Ça ne pouvait plus continuer : leur relation était devenue insatisfaisante, c'était davantage de la dépendance affective qu'autre chose. Déjà, Daronne en avait marre de coucher avec lui toutes les nuits. Alors, vous me direz : Oui, mais, si c'est juste un petit coup par ci, un petit coup par là, ça ne fait de tort à personne. Mais après, vous savez comment c'est, on ne peut plus s'en passer ; toujours une bonne excuse de le tripoter : et vas-y que je te caresse de haut en bas, et vas-y que je te caresse de gauche à droite...

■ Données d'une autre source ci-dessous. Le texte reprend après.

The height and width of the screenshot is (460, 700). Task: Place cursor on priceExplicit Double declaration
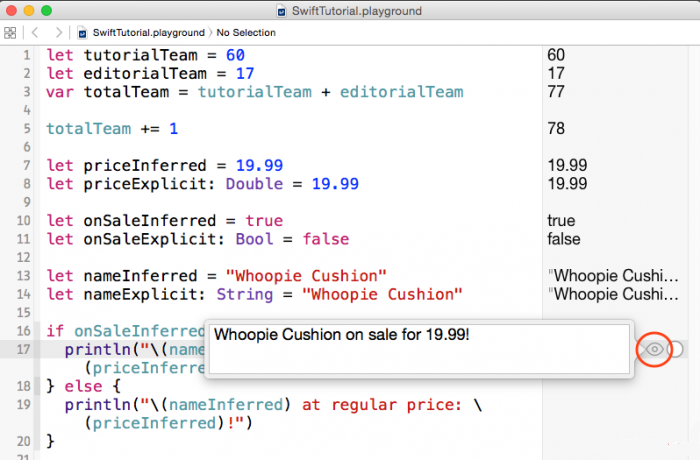pos(202,184)
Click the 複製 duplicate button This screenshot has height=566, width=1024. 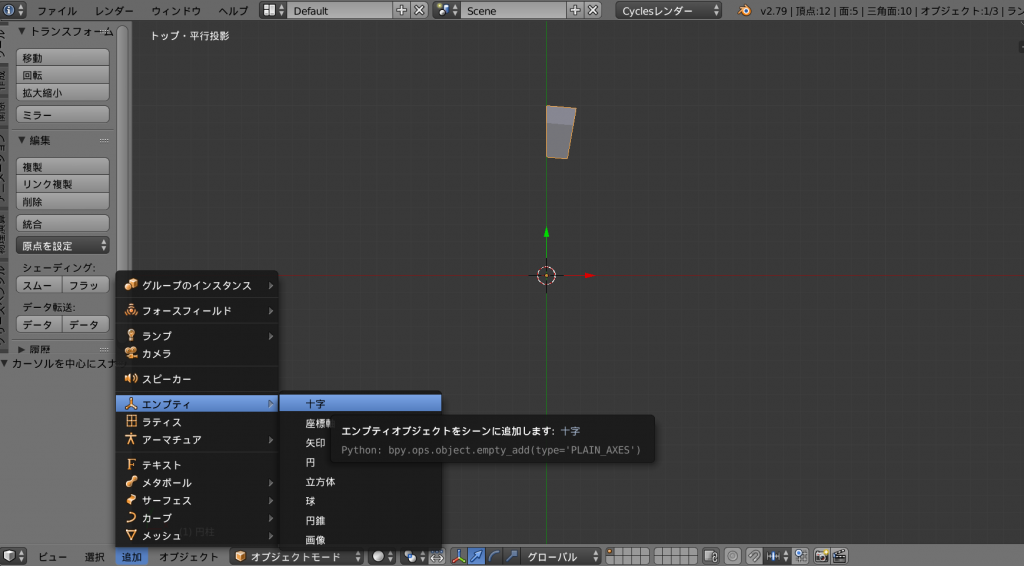tap(63, 167)
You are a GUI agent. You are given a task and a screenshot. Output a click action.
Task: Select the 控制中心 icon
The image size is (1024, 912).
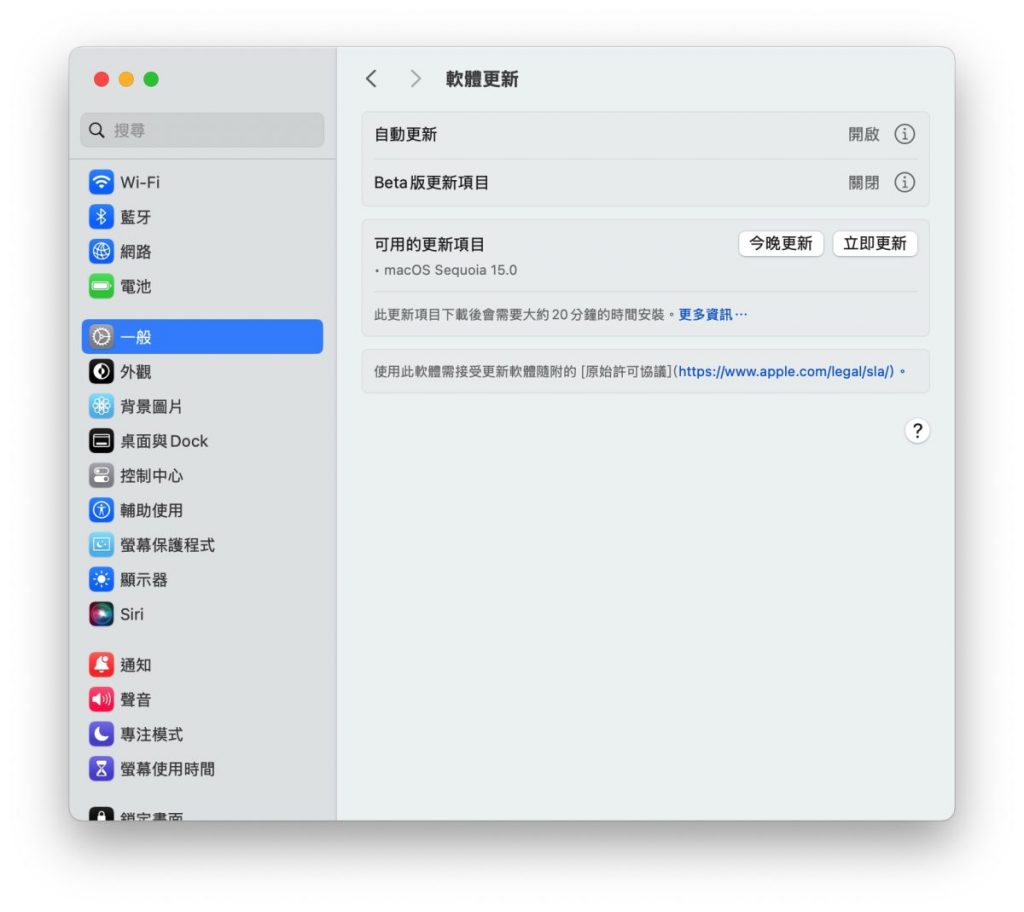pyautogui.click(x=101, y=476)
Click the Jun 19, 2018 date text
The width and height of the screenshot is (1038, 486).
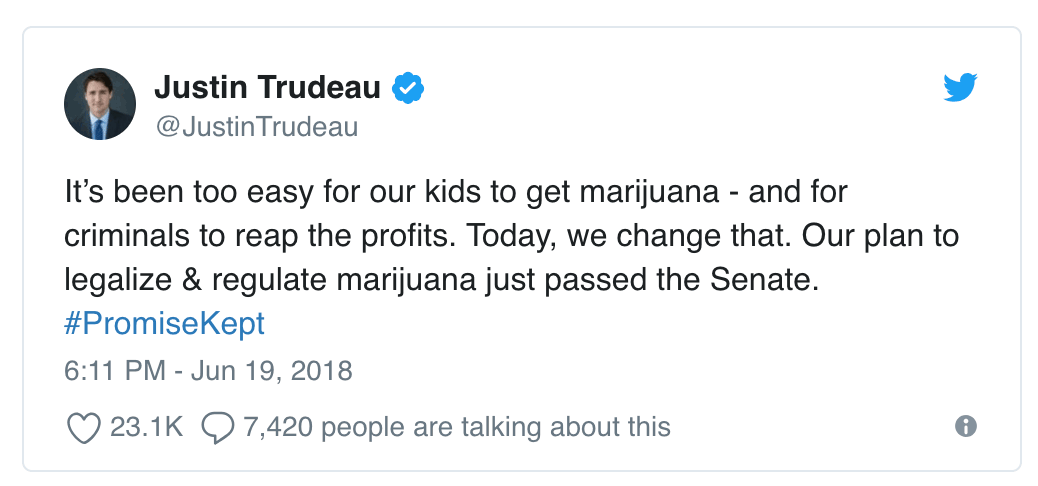[271, 371]
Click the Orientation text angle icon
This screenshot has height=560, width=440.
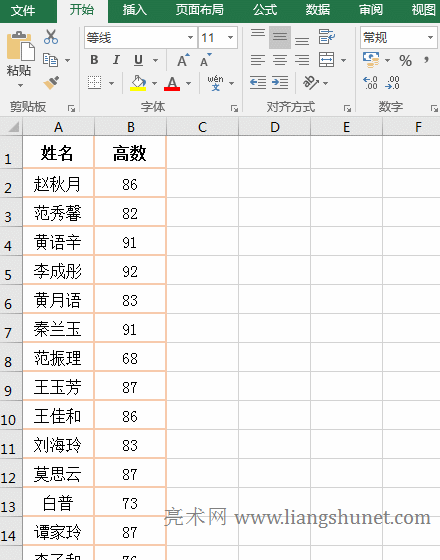(311, 83)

   En outre, ça devenait pénible, il avait toujours un pêt de travers : au delà de 30°C, il n'était plus bon à rien ; en dessous de 0°C, y'avait plus personne... Au moindre problème, il était à plat ! On ne se permettrait pas de parler d'obsolescence programmée, mais tout de même... Parce que bon, disons qu'il n'est pas de première jeunesse, mais il n'est pas bien vieux non plus. Il a encore des choses à vivre.
   Et puis franchement, lui aussi, il devait en avoir marre ! Vous aimeriez, vous, alors que vous n'aspirez qu'à un repos bien mérité après avoir bossé toute la journée, qu'on vous demande avant de vous endormir : Dis-moi, quel temps il va faire demain ? Deux minutes plus tard : Eh oh ! C'est quoi le chemin pour aller chez le dentiste ? 30 secondes plus tard : Pssttt... C'est quoi le chemin déjà ? Tu me l'as dit, mais j'ai oublié ! Ou encore : Tu me donnes une bonne recette de flan à la vanille ? Le bus, il part à quelle heure ? J'ai fait combien de kilomètres aujourd'hui ? C'est quand la prochaine pleine lune ? Tu me dis si j'ai reçu du courrier ? Montre-moi les photos de la belle balade d'aujourd'hui ?
STOOOP ! Ça suffat comme ci.

Oui, vraiment, elle était fière de sa décision : dorénavant, elle ne dormirait plus avec son téléphone portable ; il resterait en bas, relié par le fil de son chargeur à la prise de la cuisine, jusqu'au lendemain matin. Et basta.